• **Work to complete**
The answer should be every line below, retyped exactly.

• **Input data**

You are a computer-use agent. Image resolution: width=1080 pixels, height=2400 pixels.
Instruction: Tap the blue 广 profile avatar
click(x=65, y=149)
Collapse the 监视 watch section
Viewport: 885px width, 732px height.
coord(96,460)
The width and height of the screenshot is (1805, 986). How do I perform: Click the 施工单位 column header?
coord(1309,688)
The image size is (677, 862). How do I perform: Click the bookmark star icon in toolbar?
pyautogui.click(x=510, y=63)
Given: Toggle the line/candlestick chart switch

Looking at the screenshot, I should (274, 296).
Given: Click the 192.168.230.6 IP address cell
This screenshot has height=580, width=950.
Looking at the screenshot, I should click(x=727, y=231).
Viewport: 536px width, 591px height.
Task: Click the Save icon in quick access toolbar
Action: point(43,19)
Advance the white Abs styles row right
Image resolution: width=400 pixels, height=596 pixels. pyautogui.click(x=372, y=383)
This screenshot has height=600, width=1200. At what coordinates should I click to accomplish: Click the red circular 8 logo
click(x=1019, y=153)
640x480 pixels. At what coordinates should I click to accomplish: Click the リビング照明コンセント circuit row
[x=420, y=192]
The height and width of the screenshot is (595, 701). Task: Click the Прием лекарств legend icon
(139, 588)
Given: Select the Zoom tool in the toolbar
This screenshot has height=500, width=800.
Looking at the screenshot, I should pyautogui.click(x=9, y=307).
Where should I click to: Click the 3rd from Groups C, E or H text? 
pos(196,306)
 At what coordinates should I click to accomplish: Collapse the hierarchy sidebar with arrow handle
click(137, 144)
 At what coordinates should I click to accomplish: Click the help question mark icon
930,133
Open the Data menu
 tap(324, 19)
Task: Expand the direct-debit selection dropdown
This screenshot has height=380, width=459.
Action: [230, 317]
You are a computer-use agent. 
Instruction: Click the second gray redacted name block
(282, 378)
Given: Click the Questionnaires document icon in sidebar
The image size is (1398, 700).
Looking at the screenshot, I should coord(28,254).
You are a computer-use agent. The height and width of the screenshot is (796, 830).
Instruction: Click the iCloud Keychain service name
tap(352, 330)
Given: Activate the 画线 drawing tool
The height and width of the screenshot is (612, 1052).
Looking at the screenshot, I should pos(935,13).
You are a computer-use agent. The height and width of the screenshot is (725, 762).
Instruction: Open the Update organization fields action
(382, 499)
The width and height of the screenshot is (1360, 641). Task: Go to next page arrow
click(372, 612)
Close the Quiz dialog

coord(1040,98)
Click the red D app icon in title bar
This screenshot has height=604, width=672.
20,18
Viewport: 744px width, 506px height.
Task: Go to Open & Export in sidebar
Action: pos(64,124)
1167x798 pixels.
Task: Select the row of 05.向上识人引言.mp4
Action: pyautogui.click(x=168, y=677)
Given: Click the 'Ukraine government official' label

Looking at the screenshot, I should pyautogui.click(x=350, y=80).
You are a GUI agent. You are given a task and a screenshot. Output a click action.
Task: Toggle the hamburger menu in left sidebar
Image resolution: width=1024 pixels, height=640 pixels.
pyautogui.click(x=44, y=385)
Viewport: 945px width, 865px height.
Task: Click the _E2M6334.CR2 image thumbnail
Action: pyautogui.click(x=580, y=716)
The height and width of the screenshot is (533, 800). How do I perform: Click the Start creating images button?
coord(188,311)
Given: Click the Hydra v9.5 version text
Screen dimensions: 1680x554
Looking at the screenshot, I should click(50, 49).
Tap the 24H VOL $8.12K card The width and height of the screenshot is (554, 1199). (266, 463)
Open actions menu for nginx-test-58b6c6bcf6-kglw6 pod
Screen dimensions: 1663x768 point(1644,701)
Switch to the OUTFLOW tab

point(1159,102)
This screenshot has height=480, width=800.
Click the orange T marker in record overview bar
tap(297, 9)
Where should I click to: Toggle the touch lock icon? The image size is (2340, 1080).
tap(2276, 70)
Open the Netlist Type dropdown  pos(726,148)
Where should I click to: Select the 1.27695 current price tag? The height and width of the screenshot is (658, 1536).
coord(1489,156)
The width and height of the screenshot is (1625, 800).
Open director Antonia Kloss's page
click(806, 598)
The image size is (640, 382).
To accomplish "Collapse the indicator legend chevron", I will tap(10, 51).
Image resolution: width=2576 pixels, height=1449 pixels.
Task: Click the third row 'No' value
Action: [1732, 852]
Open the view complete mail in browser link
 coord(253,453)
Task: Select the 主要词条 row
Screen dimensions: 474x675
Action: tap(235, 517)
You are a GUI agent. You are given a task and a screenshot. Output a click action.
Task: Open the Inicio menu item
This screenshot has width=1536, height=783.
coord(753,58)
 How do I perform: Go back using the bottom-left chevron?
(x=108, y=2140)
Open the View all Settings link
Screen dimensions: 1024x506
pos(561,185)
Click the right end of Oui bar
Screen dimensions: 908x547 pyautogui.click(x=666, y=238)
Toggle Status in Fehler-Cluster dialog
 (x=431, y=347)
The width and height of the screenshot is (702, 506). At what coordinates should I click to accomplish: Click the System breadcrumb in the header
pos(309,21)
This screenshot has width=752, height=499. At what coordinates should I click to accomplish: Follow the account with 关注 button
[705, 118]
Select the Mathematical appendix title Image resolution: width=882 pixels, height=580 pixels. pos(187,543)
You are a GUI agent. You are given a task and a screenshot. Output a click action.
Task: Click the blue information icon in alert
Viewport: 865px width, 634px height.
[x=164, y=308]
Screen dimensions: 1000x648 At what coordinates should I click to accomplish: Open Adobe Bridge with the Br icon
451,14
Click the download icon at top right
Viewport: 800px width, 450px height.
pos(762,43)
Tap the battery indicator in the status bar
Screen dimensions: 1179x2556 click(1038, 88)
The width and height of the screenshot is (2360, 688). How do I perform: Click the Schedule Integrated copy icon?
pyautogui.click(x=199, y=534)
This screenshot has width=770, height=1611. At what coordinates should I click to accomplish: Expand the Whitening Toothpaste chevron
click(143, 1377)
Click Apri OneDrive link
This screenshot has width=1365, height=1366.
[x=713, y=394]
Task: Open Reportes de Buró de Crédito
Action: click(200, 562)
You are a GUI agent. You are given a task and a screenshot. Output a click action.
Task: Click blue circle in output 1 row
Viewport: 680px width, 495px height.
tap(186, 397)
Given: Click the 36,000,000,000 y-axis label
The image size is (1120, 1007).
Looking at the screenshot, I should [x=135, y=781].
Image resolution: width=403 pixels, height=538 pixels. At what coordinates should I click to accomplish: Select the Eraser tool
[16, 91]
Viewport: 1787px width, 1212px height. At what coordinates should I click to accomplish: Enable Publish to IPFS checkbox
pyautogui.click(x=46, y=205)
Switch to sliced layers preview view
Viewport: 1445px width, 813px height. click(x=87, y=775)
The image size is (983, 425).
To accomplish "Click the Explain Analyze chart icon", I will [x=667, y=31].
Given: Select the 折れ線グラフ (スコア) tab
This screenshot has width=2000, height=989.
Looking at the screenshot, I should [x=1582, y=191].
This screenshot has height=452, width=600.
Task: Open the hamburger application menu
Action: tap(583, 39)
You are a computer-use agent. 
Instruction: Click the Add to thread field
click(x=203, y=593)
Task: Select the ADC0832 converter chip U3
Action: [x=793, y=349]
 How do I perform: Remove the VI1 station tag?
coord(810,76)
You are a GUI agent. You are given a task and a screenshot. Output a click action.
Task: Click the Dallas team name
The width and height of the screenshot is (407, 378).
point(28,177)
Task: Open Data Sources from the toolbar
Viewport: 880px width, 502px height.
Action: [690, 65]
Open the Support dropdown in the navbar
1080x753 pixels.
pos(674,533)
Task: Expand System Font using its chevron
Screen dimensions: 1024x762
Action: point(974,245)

• **Response below**
You are a computer-use agent. Image resolution: width=1080 pixels, height=2400 pixels.
Instruction: Tap the blue 广 profile avatar
click(x=65, y=149)
Collapse the 监视 watch section
Viewport: 885px width, 732px height.
coord(96,460)
The width and height of the screenshot is (1805, 986). How do I perform: Click the 施工单位 column header?
coord(1309,688)
The image size is (677, 862). How do I perform: Click the bookmark star icon in toolbar?
pyautogui.click(x=510, y=63)
Given: Toggle the line/candlestick chart switch

Looking at the screenshot, I should (274, 296).
Given: Click the 192.168.230.6 IP address cell
This screenshot has height=580, width=950.
Looking at the screenshot, I should click(x=727, y=231).
Viewport: 536px width, 591px height.
Task: Click the Save icon in quick access toolbar
Action: point(43,19)
Advance the white Abs styles row right
Image resolution: width=400 pixels, height=596 pixels. pyautogui.click(x=372, y=383)
This screenshot has height=600, width=1200. At what coordinates should I click to accomplish: Click the red circular 8 logo
click(x=1019, y=153)
640x480 pixels. At what coordinates should I click to accomplish: Click the リビング照明コンセント circuit row
[x=420, y=192]
The height and width of the screenshot is (595, 701). Task: Click the Прием лекарств legend icon
(139, 588)
Given: Select the Zoom tool in the toolbar
This screenshot has height=500, width=800.
Looking at the screenshot, I should pyautogui.click(x=9, y=307).
Where should I click to: Click the 3rd from Groups C, E or H text? 
pos(196,306)
 At what coordinates should I click to accomplish: Collapse the hierarchy sidebar with arrow handle
click(137, 144)
 At what coordinates should I click to accomplish: Click the help question mark icon
930,133
Open the Data menu
 tap(324, 19)
Task: Expand the direct-debit selection dropdown
This screenshot has height=380, width=459.
Action: [230, 317]
You are a computer-use agent. 
Instruction: Click the second gray redacted name block
(282, 378)
Given: Click the Questionnaires document icon in sidebar
The image size is (1398, 700).
Looking at the screenshot, I should coord(28,254).
You are a computer-use agent. The height and width of the screenshot is (796, 830).
Instruction: Click the iCloud Keychain service name
tap(352, 330)
Given: Activate the 画线 drawing tool
The height and width of the screenshot is (612, 1052).
Looking at the screenshot, I should pos(935,13).
You are a computer-use agent. The height and width of the screenshot is (725, 762).
Instruction: Open the Update organization fields action
(382, 499)
The width and height of the screenshot is (1360, 641). Task: Go to next page arrow
click(372, 612)
Close the Quiz dialog

coord(1040,98)
Click the red D app icon in title bar
This screenshot has height=604, width=672.
20,18
Viewport: 744px width, 506px height.
Task: Go to Open & Export in sidebar
Action: pos(64,124)
1167x798 pixels.
Task: Select the row of 05.向上识人引言.mp4
Action: pyautogui.click(x=168, y=677)
Given: Click the 'Ukraine government official' label

Looking at the screenshot, I should pyautogui.click(x=350, y=80).
You are a GUI agent. You are given a task and a screenshot. Output a click action.
Task: Toggle the hamburger menu in left sidebar
Image resolution: width=1024 pixels, height=640 pixels.
pyautogui.click(x=44, y=385)
Viewport: 945px width, 865px height.
Task: Click the _E2M6334.CR2 image thumbnail
Action: pyautogui.click(x=580, y=716)
The height and width of the screenshot is (533, 800). How do I perform: Click the Start creating images button?
coord(188,311)
Given: Click the Hydra v9.5 version text
Screen dimensions: 1680x554
Looking at the screenshot, I should click(50, 49).
Tap the 24H VOL $8.12K card The width and height of the screenshot is (554, 1199). (266, 463)
Open actions menu for nginx-test-58b6c6bcf6-kglw6 pod
Screen dimensions: 1663x768 point(1644,701)
Switch to the OUTFLOW tab

point(1159,102)
This screenshot has height=480, width=800.
Click the orange T marker in record overview bar
tap(297, 9)
Where should I click to: Toggle the touch lock icon? The image size is (2340, 1080).
tap(2276, 70)
Open the Netlist Type dropdown  pos(726,148)
Where should I click to: Select the 1.27695 current price tag? The height and width of the screenshot is (658, 1536).
coord(1489,156)
The width and height of the screenshot is (1625, 800).
Open director Antonia Kloss's page
click(806, 598)
The image size is (640, 382).
To accomplish "Collapse the indicator legend chevron", I will tap(10, 51).
Image resolution: width=2576 pixels, height=1449 pixels.
Task: Click the third row 'No' value
Action: [1732, 852]
Open the view complete mail in browser link
 coord(253,453)
Task: Select the 主要词条 row
Screen dimensions: 474x675
Action: tap(235, 517)
You are a GUI agent. You are given a task and a screenshot. Output a click action.
Task: Open the Inicio menu item
This screenshot has width=1536, height=783.
coord(753,58)
 How do I perform: Go back using the bottom-left chevron?
(x=108, y=2140)
Open the View all Settings link
Screen dimensions: 1024x506
pos(561,185)
Click the right end of Oui bar
Screen dimensions: 908x547 pyautogui.click(x=666, y=238)
Toggle Status in Fehler-Cluster dialog
 (x=431, y=347)
The width and height of the screenshot is (702, 506). At what coordinates should I click to accomplish: Click the System breadcrumb in the header
pos(309,21)
This screenshot has width=752, height=499. At what coordinates should I click to accomplish: Follow the account with 关注 button
[705, 118]
Select the Mathematical appendix title Image resolution: width=882 pixels, height=580 pixels. pos(187,543)
You are a GUI agent. You are given a task and a screenshot. Output a click action.
Task: Click the blue information icon in alert
Viewport: 865px width, 634px height.
[x=164, y=308]
Screen dimensions: 1000x648 At what coordinates should I click to accomplish: Open Adobe Bridge with the Br icon
451,14
Click the download icon at top right
Viewport: 800px width, 450px height.
pos(762,43)
Tap the battery indicator in the status bar
Screen dimensions: 1179x2556 click(1038, 88)
The width and height of the screenshot is (2360, 688). How do I perform: Click the Schedule Integrated copy icon?
pyautogui.click(x=199, y=534)
This screenshot has width=770, height=1611. At what coordinates should I click to accomplish: Expand the Whitening Toothpaste chevron
click(143, 1377)
Click Apri OneDrive link
This screenshot has width=1365, height=1366.
[x=713, y=394]
Task: Open Reportes de Buró de Crédito
Action: click(200, 562)
You are a GUI agent. You are given a task and a screenshot. Output a click action.
Task: Click blue circle in output 1 row
Viewport: 680px width, 495px height.
tap(186, 397)
Given: Click the 36,000,000,000 y-axis label
The image size is (1120, 1007).
Looking at the screenshot, I should [x=135, y=781].
Image resolution: width=403 pixels, height=538 pixels. At what coordinates should I click to accomplish: Select the Eraser tool
[16, 91]
Viewport: 1787px width, 1212px height. At what coordinates should I click to accomplish: Enable Publish to IPFS checkbox
pyautogui.click(x=46, y=205)
Switch to sliced layers preview view
Viewport: 1445px width, 813px height. click(x=87, y=775)
The image size is (983, 425).
To accomplish "Click the Explain Analyze chart icon", I will [x=667, y=31].
Given: Select the 折れ線グラフ (スコア) tab
This screenshot has width=2000, height=989.
Looking at the screenshot, I should [x=1582, y=191].
This screenshot has height=452, width=600.
Task: Open the hamburger application menu
Action: tap(583, 39)
You are a computer-use agent. 
Instruction: Click the Add to thread field
click(x=203, y=593)
Task: Select the ADC0832 converter chip U3
Action: [x=793, y=349]
 How do I perform: Remove the VI1 station tag?
coord(810,76)
You are a GUI agent. You are given a task and a screenshot. Output a click action.
Task: Click the Dallas team name
The width and height of the screenshot is (407, 378).
point(28,177)
Task: Open Data Sources from the toolbar
Viewport: 880px width, 502px height.
Action: [690, 65]
Open the Support dropdown in the navbar
1080x753 pixels.
pos(674,533)
Task: Expand System Font using its chevron
Screen dimensions: 1024x762
Action: point(974,245)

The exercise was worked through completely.